## WHAT YOU NEED TO DO:
The result should be an exact copy of the entries below, free of pictures.

[Records drawn from a dataset]

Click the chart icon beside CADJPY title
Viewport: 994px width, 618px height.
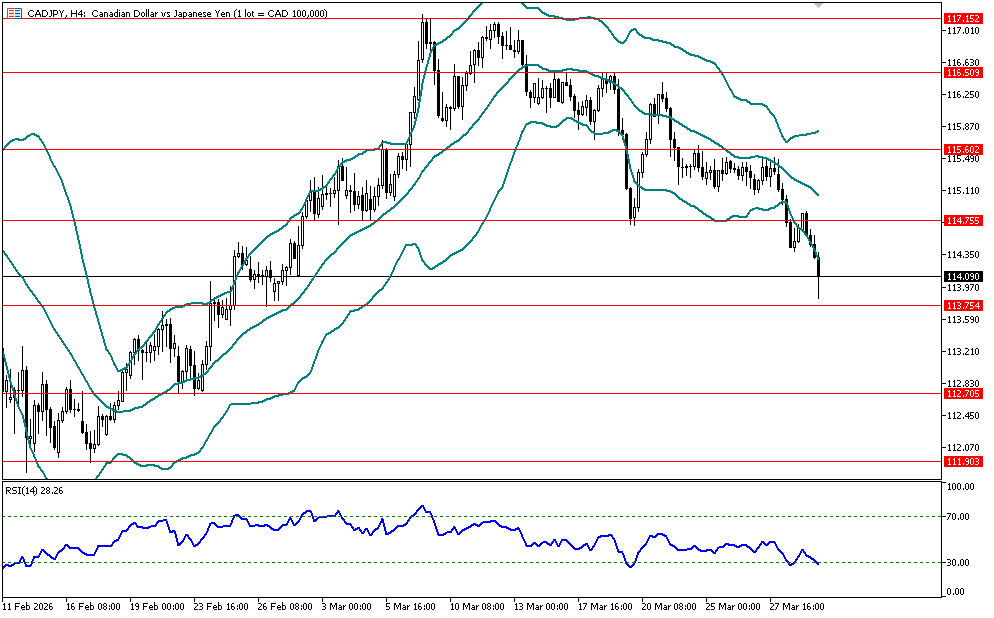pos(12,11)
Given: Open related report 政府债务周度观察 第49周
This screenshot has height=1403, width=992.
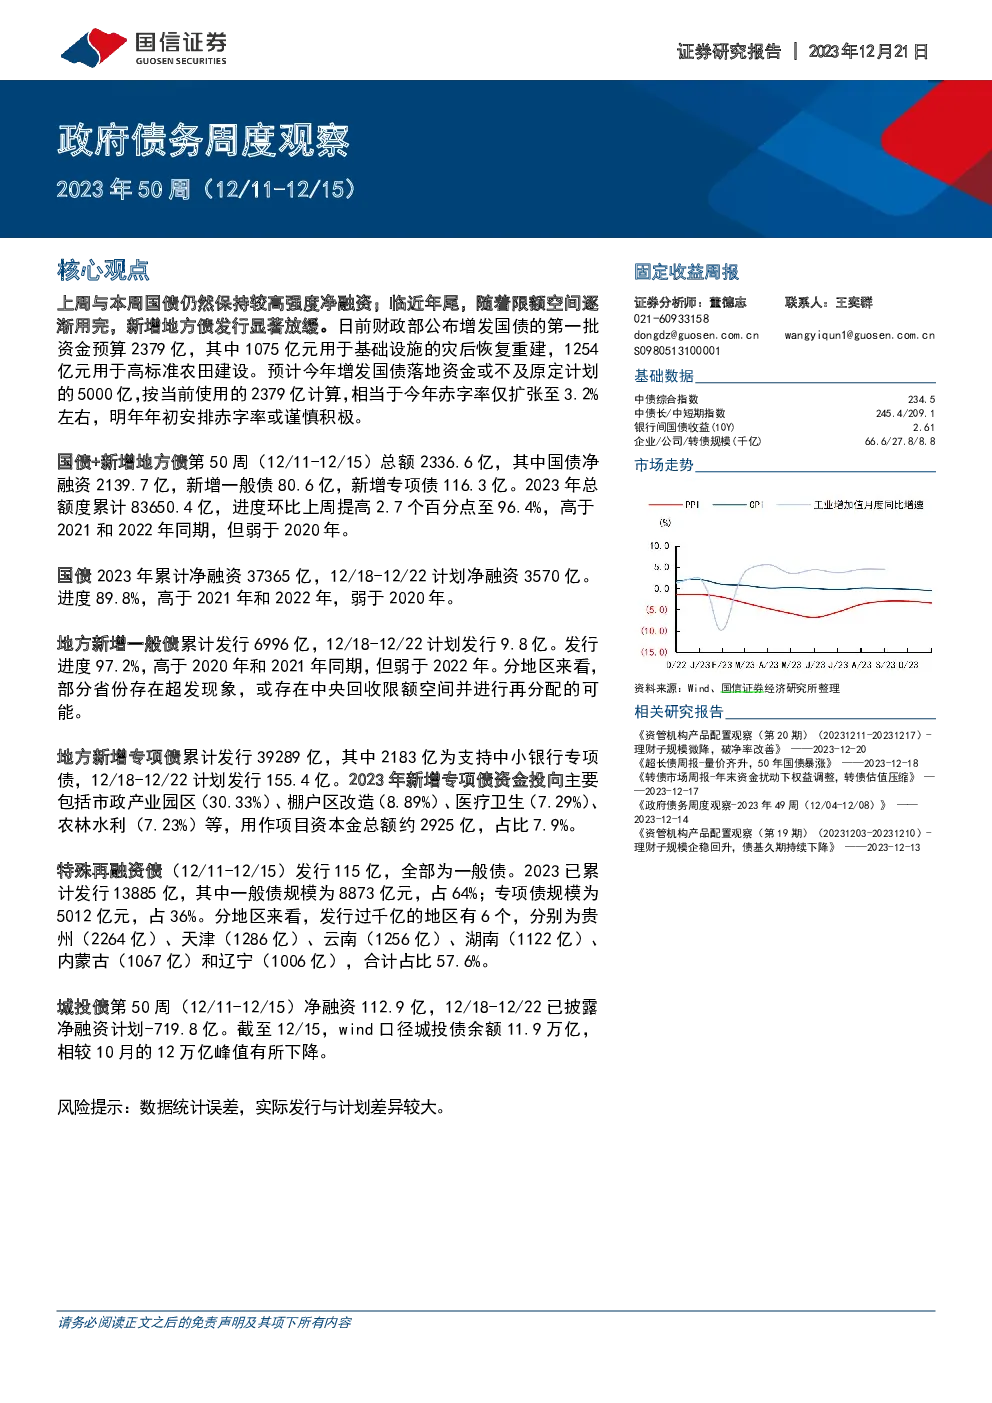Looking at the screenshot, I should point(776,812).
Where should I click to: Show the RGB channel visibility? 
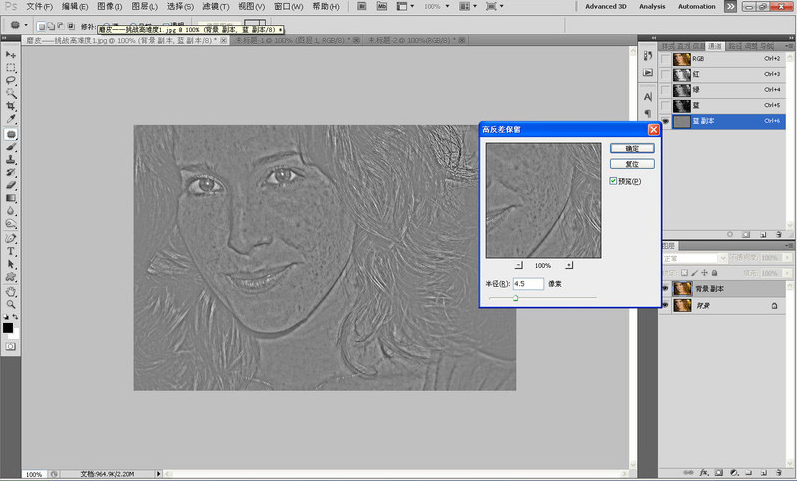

## RESPONSE:
Click the chart icon beside CADJPY title
Viewport: 994px width, 618px height.
pos(12,11)
Given: Open related report 政府债务周度观察 第49周
This screenshot has height=1403, width=992.
Looking at the screenshot, I should point(776,812).
Where should I click to: Show the RGB channel visibility? 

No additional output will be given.